- _What is needed_:
Show every line in the entries below where the word "will" appears.

- _Task material_:
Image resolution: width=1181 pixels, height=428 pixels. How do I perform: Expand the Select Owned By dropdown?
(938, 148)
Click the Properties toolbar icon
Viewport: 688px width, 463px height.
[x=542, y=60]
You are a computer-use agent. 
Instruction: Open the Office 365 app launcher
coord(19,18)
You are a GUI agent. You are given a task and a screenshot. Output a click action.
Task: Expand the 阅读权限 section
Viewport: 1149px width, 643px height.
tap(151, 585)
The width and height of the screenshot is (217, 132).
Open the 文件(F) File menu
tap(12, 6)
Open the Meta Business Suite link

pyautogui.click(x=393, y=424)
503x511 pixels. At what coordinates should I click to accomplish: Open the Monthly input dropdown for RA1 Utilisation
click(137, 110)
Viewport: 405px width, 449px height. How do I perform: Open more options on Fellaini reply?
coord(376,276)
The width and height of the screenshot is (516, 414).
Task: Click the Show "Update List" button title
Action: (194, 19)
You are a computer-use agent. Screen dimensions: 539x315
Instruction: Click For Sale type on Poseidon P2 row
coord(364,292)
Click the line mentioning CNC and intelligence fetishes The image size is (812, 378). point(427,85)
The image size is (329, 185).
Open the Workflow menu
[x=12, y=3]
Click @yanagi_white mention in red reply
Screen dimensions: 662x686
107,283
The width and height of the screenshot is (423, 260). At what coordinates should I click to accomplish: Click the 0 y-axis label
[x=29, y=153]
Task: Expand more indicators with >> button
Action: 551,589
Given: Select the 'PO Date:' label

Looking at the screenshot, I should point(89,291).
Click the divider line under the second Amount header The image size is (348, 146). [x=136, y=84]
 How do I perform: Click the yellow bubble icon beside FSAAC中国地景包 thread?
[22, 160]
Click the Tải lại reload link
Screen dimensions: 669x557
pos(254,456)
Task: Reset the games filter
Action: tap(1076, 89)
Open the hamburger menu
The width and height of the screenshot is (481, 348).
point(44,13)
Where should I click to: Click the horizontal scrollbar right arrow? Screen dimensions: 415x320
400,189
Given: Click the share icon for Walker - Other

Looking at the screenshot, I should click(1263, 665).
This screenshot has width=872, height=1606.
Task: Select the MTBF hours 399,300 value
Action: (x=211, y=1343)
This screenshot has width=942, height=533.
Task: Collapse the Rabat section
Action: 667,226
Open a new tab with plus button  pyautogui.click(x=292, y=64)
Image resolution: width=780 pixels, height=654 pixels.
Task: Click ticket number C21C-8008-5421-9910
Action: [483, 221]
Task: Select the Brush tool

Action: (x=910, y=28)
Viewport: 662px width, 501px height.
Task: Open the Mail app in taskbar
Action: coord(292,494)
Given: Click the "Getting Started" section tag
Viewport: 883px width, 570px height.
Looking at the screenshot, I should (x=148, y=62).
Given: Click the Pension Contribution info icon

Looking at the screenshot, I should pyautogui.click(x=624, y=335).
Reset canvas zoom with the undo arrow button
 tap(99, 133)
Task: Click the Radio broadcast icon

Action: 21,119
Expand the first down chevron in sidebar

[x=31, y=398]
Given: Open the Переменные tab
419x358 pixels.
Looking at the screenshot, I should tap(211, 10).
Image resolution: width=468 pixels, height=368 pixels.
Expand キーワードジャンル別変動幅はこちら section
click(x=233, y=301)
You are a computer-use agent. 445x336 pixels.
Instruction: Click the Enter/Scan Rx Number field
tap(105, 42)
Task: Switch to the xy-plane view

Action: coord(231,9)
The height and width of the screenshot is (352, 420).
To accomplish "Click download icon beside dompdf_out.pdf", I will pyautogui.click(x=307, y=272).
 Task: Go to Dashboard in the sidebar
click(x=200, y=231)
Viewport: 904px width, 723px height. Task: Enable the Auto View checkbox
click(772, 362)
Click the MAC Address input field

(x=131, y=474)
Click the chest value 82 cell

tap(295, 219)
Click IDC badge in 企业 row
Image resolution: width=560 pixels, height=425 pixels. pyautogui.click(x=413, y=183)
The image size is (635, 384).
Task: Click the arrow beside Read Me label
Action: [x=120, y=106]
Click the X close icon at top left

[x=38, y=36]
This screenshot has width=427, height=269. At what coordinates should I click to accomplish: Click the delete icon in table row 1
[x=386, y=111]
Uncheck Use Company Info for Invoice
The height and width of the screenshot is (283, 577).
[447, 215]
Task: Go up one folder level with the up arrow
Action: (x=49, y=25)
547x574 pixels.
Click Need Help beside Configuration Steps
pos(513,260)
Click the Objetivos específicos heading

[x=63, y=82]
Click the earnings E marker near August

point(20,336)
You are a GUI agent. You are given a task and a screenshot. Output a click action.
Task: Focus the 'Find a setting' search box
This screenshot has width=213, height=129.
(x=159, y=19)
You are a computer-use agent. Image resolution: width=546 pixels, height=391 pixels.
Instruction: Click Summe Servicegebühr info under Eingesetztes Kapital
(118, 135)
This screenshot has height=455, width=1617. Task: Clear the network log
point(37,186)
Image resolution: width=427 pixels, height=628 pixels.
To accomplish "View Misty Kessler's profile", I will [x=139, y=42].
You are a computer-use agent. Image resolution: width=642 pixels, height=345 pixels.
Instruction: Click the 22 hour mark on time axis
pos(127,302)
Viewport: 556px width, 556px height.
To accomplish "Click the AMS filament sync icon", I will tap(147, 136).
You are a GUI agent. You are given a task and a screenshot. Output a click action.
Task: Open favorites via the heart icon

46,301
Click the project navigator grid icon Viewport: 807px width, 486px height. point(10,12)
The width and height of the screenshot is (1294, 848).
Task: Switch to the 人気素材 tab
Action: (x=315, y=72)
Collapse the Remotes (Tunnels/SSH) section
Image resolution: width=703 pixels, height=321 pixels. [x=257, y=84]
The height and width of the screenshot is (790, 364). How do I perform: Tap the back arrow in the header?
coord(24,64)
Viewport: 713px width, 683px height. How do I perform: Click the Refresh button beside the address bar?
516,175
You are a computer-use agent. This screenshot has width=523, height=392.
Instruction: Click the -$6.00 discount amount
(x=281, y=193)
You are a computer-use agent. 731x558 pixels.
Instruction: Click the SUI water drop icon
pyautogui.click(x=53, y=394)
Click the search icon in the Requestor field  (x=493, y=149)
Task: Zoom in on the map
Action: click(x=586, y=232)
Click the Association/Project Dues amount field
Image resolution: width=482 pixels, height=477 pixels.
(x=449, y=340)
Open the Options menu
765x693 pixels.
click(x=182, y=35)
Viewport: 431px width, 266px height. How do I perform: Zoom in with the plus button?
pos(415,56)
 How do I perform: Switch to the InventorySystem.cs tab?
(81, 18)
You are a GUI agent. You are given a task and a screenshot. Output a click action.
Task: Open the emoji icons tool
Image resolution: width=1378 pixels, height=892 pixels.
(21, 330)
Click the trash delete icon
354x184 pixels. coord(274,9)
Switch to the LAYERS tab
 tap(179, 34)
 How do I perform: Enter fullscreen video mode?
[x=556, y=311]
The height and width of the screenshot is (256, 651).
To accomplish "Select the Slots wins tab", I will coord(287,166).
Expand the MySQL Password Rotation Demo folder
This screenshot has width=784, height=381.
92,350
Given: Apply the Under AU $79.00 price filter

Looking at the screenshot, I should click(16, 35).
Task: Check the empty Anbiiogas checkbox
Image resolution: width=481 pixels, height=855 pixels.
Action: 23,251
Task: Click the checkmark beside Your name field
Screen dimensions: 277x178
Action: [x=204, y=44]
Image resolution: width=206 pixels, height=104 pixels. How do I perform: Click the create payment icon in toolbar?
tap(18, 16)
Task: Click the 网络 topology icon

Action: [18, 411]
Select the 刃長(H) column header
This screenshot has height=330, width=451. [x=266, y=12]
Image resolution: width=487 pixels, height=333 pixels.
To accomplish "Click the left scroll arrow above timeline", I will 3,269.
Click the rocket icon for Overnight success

- _Answer to this task_:
To accomplish "Click download icon beside dompdf_out.pdf", I will pyautogui.click(x=307, y=272).
To accomplish "View Misty Kessler's profile", I will [x=139, y=42].
To accomplish "Click the AMS filament sync icon", I will tap(147, 136).
To accomplish "Select the Slots wins tab", I will coord(287,166).
To accomplish "Click the left scroll arrow above timeline", I will 3,269.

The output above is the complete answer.